It's not a typical story for the Embedded blog, but identifying network congestion is a key challenge around the world, particularly in airports.
Many airports are operating beyond their maximum capacity due to the growing number of passengers and cargoes. Measures are being taken to alleviate congestion, such as increasing the number of staff on ground or expanding airports. However, understanding human behaviour and the actions people take depending on their attributes and information given is a key challenge to tackle.
Professor Shingo Takahashi of the Department of Industrial and Management Systems Engineering at Waseda University and Fujitsu Laboratories developed a new technology that automatically analyses the factors leading to congestion based on the results of human behaviour simulations.
Conventionally this analysis uses the results of large numbers of congestion prediction simulations to try and find the root cause of congestion, but this overlooks potential causes due to human error from time to time and required the simulations to be evaluated one by one, which sometimes took several months.
"The new technology groups categories that have a certain degree of commonality, and expresses the characteristics of respective agents (which represents a diverse group of people) in a small number of combination categories without listing the results of movements and routes of tens or hundreds of thousands of agents individually through simulation-based modelling," said Professor Takahashi.

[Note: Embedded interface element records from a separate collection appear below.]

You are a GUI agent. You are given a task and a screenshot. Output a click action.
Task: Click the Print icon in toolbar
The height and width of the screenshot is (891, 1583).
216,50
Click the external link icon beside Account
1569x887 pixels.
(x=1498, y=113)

"This makes it easier to discover the cause of congestion and answer the question of what sort of measures can be taken to change the mindset or actions of people with specific sets of attributes in a matter of just few minutes."
Takahashi and Fujitsu applied this technology to a simulation at a local airport in Japan. They discovered approximately four times as many causes of congestion in comparison to analysis by experts.
In an analysis of congestion at security screening, the system found that passengers lining up at a specific check-in counter caused sudden congestion. The measures implemented according to the findings of the technology reduced the number of people waiting in line by one sixth than the measures proposed by experts. Additionally, the number of staff required to implement the measure was reduced by two thirds.
This technology enables a quick evaluation of measures to ameliorate congestion in commercial facilities, event venues and other locations that deal with congestion due to high attendance or urban centralisation as well.
The work has significant implications for the Internet of Things, linking to digital signage. Fujitsu will also use its Human Centric AI Zinrai artificial intelligence and supercomputer technologies, and together with its Fujitsu Technical Computing Solution Citywide Surveillance software, which enables a real-time understanding of urban conditions. These will be used to develop a future predictive solution for congestion.